Un diagnostic de mésothéliome, un cancer causé par l’amiante, était comme «une peine de mort» avant l’arrivée de traitements d’immunothérapie l’an dernier, selon une chercheure du CHUM.

«D’avoir de l’espoir et un traitement efficace comme ça, c’est vraiment très encourageant», se réjouit l’hémato-oncologue Marie Florescu, au Centre universitaire de l’Université de Montréal (CHUM).
L’an dernier, un médicament à injection intraveineuse a été approuvé par Santé Canada et est désormais remboursé par la Régie de l’assurance maladie du Québec, explique-t-elle.
Les études cliniques ont montré des taux de survie de 41 % auprès de plus de 600 patients, poursuit-elle, ajoutant que c’est avant tout une percée pour les patients.
Car avant ce traitement de double immunothérapie, qui stimule le système immunitaire, les malades n’avaient pratiquement aucune option.

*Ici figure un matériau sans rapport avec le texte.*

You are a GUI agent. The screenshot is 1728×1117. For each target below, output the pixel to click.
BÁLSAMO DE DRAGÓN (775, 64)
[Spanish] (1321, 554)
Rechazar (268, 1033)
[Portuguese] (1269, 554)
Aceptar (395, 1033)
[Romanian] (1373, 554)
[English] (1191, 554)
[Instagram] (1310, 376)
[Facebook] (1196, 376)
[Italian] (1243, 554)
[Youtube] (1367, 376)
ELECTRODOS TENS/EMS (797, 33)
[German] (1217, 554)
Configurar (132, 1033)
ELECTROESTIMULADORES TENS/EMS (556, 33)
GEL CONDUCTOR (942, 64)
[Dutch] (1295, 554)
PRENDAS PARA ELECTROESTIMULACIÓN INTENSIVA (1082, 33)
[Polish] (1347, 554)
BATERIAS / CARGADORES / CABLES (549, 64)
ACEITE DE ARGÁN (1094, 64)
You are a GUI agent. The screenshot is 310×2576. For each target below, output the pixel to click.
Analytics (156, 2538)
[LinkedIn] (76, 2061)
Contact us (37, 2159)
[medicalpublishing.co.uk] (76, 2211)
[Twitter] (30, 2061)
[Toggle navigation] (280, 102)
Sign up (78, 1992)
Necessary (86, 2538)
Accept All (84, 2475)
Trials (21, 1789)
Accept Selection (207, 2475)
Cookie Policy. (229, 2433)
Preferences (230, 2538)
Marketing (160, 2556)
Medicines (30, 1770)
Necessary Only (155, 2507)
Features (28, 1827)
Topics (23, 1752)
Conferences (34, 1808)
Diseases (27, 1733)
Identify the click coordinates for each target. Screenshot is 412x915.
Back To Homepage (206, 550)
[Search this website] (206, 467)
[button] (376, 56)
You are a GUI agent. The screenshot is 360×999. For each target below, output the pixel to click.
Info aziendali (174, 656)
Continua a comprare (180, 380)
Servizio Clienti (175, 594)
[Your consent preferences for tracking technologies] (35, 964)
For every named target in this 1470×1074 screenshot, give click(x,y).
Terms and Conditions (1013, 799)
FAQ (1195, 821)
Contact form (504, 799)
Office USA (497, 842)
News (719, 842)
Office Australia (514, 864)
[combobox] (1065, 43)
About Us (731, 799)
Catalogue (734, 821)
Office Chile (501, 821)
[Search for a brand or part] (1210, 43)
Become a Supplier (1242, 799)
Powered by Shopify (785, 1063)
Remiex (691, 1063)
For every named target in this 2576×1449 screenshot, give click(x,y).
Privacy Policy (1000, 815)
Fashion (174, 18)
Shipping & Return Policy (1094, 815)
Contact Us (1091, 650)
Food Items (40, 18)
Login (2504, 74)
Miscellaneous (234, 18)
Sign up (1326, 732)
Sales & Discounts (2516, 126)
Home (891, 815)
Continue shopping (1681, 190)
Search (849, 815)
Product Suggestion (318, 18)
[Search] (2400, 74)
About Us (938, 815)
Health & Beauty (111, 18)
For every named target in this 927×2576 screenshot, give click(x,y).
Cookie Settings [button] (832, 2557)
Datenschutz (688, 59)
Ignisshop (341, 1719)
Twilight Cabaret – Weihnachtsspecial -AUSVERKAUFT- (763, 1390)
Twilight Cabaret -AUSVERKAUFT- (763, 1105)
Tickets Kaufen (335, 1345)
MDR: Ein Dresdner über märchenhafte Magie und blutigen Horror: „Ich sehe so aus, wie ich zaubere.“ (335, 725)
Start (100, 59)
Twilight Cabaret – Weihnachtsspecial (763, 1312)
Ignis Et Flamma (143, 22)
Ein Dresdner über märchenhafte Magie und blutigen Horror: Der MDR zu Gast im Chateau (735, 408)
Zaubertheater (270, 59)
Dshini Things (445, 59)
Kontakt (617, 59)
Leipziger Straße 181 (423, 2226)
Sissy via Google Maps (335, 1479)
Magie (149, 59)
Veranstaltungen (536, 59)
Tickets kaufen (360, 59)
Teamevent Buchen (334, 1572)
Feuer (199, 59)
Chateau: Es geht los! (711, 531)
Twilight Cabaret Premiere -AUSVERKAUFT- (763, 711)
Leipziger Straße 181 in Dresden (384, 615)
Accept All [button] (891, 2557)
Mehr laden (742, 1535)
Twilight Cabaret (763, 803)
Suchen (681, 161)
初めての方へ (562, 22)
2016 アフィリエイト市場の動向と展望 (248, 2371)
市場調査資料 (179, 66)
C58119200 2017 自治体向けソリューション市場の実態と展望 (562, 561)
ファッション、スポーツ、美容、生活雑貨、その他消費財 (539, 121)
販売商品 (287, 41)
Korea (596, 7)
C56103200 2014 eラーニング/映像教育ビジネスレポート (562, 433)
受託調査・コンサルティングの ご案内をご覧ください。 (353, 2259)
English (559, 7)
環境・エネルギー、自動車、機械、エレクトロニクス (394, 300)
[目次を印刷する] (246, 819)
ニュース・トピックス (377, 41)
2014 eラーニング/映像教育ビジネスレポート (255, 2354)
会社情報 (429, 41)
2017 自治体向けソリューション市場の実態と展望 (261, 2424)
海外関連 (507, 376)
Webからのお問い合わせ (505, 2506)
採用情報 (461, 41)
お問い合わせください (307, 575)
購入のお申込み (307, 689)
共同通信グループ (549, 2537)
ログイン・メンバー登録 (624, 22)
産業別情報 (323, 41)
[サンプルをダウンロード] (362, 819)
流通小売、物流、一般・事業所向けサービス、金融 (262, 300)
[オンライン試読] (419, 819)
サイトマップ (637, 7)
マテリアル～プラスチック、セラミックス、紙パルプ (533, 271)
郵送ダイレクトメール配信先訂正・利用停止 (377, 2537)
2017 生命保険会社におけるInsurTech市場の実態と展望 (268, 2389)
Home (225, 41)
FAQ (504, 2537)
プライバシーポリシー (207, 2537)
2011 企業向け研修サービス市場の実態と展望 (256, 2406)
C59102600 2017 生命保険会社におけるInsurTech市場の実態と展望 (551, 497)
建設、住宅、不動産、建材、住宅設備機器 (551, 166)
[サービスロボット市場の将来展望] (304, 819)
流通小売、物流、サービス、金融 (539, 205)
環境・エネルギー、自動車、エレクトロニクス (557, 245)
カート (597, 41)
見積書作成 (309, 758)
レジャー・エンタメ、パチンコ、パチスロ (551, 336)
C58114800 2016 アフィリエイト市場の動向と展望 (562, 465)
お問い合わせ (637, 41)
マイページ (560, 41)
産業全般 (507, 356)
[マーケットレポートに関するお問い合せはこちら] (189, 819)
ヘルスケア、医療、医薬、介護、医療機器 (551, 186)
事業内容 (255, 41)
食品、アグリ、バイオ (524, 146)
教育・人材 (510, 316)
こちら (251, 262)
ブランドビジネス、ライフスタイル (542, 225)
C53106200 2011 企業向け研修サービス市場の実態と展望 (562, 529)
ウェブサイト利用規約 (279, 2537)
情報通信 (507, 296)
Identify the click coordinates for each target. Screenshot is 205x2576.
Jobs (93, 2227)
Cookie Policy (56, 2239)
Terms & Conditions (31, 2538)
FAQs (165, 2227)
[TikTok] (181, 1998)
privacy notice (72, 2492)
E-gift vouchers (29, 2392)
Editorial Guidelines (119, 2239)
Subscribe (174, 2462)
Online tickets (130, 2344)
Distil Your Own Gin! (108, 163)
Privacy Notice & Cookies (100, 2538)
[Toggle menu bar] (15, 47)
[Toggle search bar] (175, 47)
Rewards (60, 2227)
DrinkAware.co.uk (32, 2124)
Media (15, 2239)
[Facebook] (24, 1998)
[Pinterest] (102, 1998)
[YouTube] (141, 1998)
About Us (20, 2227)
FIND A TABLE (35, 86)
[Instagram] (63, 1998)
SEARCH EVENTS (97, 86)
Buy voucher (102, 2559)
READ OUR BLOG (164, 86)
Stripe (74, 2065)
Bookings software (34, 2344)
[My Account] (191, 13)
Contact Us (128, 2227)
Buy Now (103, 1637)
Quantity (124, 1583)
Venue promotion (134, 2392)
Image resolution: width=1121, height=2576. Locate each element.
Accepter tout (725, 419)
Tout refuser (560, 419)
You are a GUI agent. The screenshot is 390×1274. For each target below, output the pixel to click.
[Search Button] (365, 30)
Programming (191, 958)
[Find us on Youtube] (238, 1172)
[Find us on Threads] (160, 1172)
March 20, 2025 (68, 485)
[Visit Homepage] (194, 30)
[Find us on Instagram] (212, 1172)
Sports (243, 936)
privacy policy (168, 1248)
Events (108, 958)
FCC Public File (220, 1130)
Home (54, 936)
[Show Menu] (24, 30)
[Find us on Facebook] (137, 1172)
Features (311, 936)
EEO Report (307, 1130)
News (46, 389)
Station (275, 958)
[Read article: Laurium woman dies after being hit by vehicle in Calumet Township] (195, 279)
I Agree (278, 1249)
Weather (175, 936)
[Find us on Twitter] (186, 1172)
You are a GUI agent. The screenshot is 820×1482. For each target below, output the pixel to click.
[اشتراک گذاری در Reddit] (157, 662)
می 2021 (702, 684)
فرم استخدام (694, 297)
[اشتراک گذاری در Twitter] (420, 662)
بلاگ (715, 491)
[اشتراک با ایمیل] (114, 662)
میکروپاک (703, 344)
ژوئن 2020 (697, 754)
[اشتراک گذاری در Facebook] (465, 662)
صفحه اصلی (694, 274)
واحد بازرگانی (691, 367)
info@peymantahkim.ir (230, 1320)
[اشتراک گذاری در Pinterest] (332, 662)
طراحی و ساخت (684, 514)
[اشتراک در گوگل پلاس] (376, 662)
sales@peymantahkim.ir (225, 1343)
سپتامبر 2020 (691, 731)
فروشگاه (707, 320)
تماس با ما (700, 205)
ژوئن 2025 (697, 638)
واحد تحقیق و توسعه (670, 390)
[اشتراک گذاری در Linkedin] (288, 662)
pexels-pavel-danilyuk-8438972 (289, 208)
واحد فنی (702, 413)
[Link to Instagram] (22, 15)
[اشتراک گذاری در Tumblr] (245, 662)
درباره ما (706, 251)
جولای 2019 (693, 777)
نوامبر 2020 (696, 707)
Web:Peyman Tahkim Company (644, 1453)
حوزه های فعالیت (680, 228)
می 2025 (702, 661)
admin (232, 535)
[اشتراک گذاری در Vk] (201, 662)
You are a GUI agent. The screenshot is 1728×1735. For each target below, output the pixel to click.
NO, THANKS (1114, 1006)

La Dre Florescu souligne que certains pouvaient subir de la chimiothérapie, mais les succès étaient rares et rapidement, les médecins n’avaient que des soins palliatifs à offrir.
Survie de 7 %
Le taux de survie global après cinq ans du mésothéliome est actuellement de 7 % au Canada. Et c’est sans compter les douleurs, dit-elle.
«Un mésothéliome qui passe au travers des nerfs, des os, des muscles, ça occasionne beaucoup de souffrances par rapport à d’autres cancers», explique-t-elle.
Elle se rappelle qu’à la première visite de Karen Beaudin, qui reçoit le nouveau traitement depuis mai, elle avait trop mal pour rester assise et avait dû se coucher sur la table d’examen.
«À sa deuxième visite, elle dansait la samba. C’était vraiment spectaculaire», lance la médecin.
Le diagnostic a été plus long aussi pour Mme Beaudin, puisqu’elle n’avait pas d’exposition professionnelle à l’amiante.
La Dre Florescu se dit encouragée par les «réponses spectaculaires» des patients qu’elle suit depuis l’an dernier. Elle ajoute que contrairement à la chimiothérapie, dont les effets s’arrêtent lorsque les traitements ont cessé, l’immunothérapie réveille le système immunitaire à plus long terme.